■ Work instructions ■
Give as a JSON list of strings, one per line with blank lines omitted, the lines from the one containing "Given: Open Safari from the dock" through the end of the records, inclusive. Leave the pictures out of the answer.

■ Entries on where items appear ■
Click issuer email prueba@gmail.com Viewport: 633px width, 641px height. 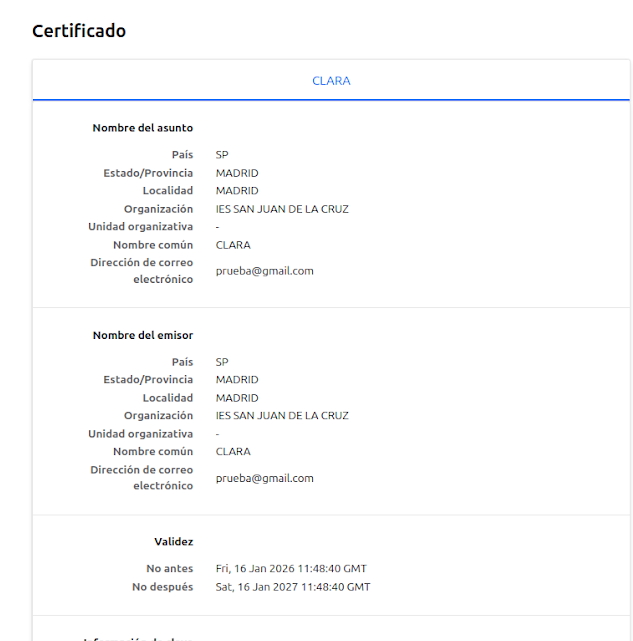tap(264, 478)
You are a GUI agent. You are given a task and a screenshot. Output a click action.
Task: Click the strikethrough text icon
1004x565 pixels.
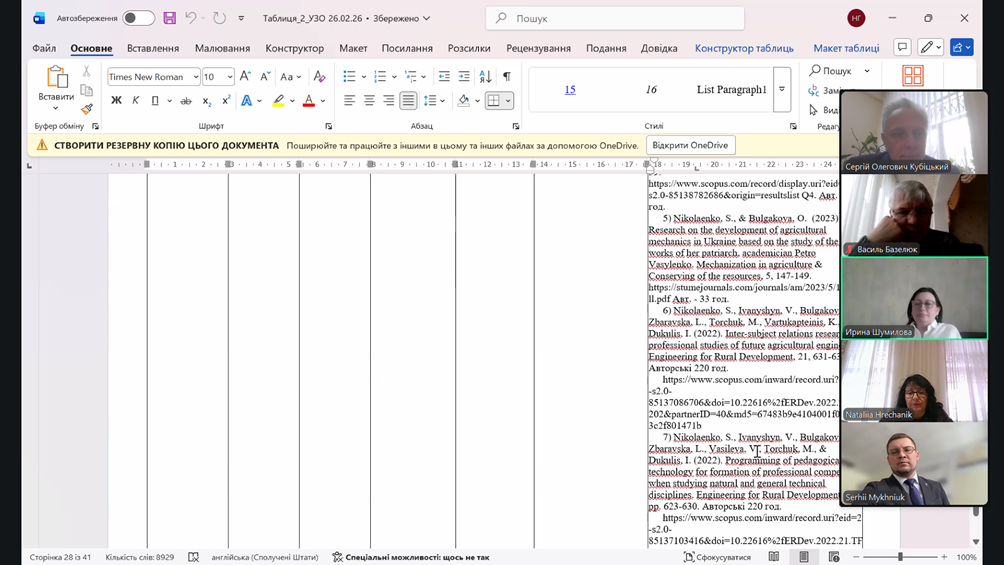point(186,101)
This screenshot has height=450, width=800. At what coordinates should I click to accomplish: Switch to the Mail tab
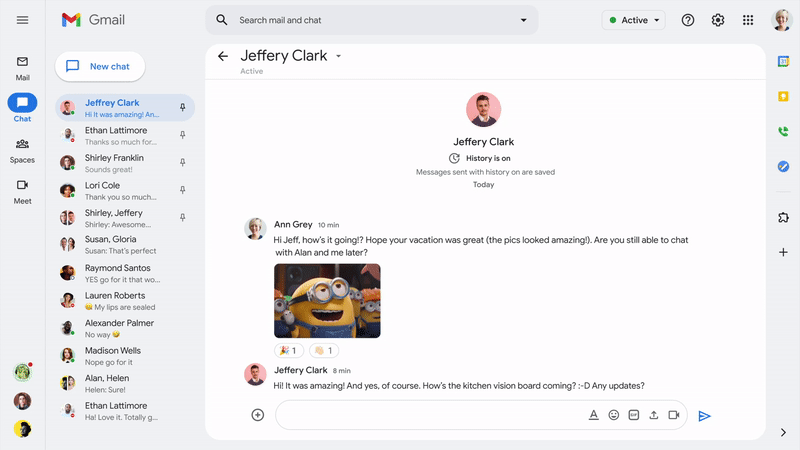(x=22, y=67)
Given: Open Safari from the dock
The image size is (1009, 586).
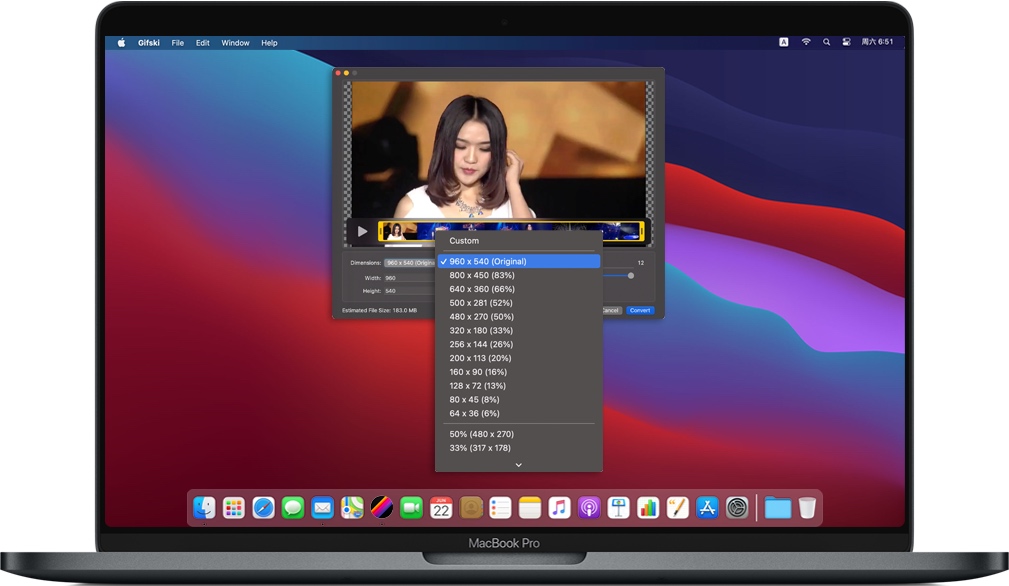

■ Result for this exercise ■
[
  "Given: Open Safari from the dock",
  "The image size is (1009, 586)."
]